Ex-combatant Timothy Nzabonimpa was 13 years old during the genocide. At 18, he joined the FDLR after he lost his job at a microfinance firm. Sitting outside one of the small red brick buildings in Mutobo, he explained why he became an FDLR soldier: “There are those who earn a living from banditry, there are those who go to school, there are those who work for the church, there are those who are farmers and also there are those who earn a living from the army. At the time I joined the army I didn’t have any other choice.”

Within a couple of years of service, Nzabonimpa deserted. From Congo, he headed to Burundi, the base of the Hutu rebel group, The Force for National Liberation (FNL). He was told he could earn a living there. Again Nzabonimpa was disappointed. So after nine years of fighting, he turned himself in at the Rwandan Embassy.

Following the genocide, Rwanda’s economy was near collapse, making it one of the poorest countries in Africa. Nzabonimpa is one of many young men lured into rebel groups by promises of food, shelter, employment and status.

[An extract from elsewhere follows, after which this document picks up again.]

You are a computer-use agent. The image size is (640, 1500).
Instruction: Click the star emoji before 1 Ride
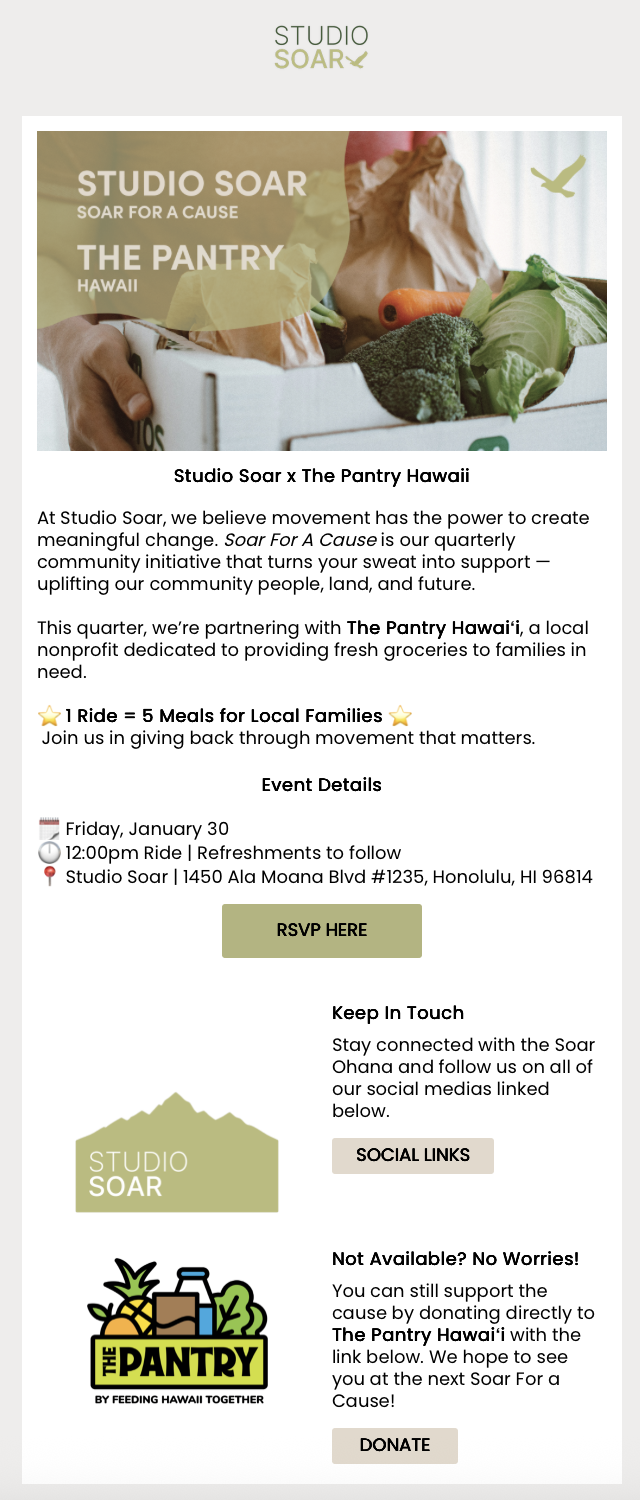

Jean Saynzoga, chairman of Rwanda’s Demobilisation and Reintegration Commission, says most combatants return to Rwanda voluntarily like Nzabonimpa and Mukamana.

The FDLR frequently employs false information and rumours to maintain its ranks and support among displaced Rwandan Hutus. “They used to tell us that in Rwanda there is no peace,” Mukamana recalls. “They say that in Rwanda [Tutsis] kill and terrorise people.  But since I have come back to Rwanda, I’ve seen peace.  There are no problems here. People that are still in Congo don’t understand; they don’t know the real truth. They don’t know there is peace here.”

Saynzoga says this is the main reason Rwandan combatants don’t relinquish their arms and return home. The Reintegration Commission airs regular announcements on Congolese and Rwandan radio stations to counter the propaganda.

After ex-combatants have completed the Commission’s three-month program where they learn Rwandan history, law and trade skills there is still a possibility they will return to Congo to fight, says Saynzoga.

“We say to the ex-combatants, look at what you have gained, please don’t return to the forest, you risk losing your life.  You have all that you need right now and all that we have done for you is to pacify the region, to build Rwanda and create a better future.”

However, few opportunities for steady employment exist in Rwanda, as in most African nations, despite the country’s development.

Still, Nzabonimpa is optimistic. “I can’t wallow in regret about living in the bush; I’ve got to look at the bright side. Now I’m back in Rwanda and have the chance to improve my life.”

Tanya Castle is a freelance writer. She recently returned to Canada for some much needed home time after years in Africa, the Middle East and the Balkans.  Educated in Ottawa and Paris, she writes on women’s rights and social justice.